• What to do:
Copy exactly the lines of the data below that run from the line holding "Homepage – Big Slide (1092, 1574)" through the line holding "[The AfCFTA Paradox: Can", both ends included.

• Task inputs:
====

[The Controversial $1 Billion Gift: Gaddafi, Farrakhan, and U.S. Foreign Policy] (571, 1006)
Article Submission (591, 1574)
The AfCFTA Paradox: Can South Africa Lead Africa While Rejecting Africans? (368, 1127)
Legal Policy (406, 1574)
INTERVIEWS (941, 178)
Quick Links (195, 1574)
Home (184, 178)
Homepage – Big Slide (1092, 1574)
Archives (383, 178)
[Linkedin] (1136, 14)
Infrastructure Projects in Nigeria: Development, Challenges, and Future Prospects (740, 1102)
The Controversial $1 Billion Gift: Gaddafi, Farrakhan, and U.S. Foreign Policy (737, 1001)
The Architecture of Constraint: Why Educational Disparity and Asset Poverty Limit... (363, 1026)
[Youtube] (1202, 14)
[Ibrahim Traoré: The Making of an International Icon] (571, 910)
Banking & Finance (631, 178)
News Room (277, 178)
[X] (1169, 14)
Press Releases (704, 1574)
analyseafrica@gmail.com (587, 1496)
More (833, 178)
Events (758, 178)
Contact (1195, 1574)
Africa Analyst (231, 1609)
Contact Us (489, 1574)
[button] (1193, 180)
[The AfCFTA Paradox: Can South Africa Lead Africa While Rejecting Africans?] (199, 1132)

====

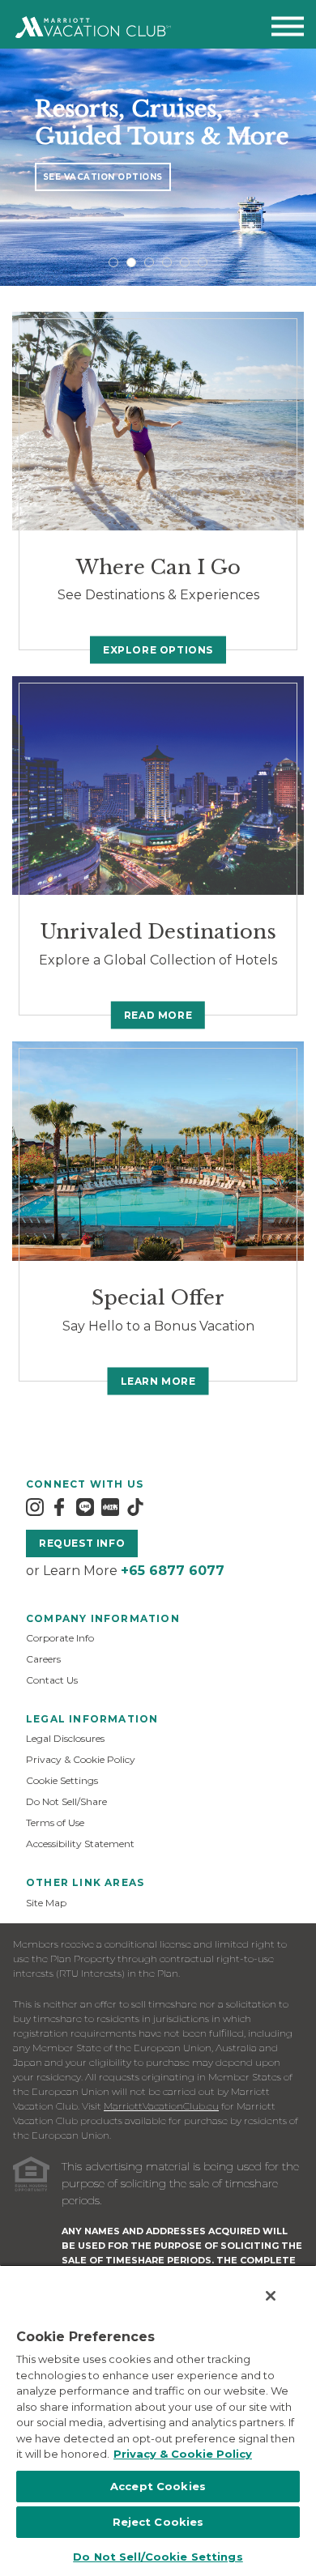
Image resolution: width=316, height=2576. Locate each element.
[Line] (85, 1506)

====

• Task response:
Homepage – Big Slide (1092, 1574)
Archives (383, 178)
[Linkedin] (1136, 14)
Infrastructure Projects in Nigeria: Development, Challenges, and Future Prospects (740, 1102)
The Controversial $1 Billion Gift: Gaddafi, Farrakhan, and U.S. Foreign Policy (737, 1001)
The Architecture of Constraint: Why Educational Disparity and Asset Poverty Limit... (363, 1026)
[Youtube] (1202, 14)
[Ibrahim Traoré: The Making of an International Icon] (571, 910)
Banking & Finance (631, 178)
News Room (277, 178)
[X] (1169, 14)
Press Releases (704, 1574)
analyseafrica@gmail.com (587, 1496)
More (833, 178)
Events (758, 178)
Contact (1195, 1574)
Africa Analyst (231, 1609)
Contact Us (489, 1574)
[button] (1193, 180)
[The AfCFTA Paradox: Can South Africa Lead Africa While Rejecting Africans?] (199, 1132)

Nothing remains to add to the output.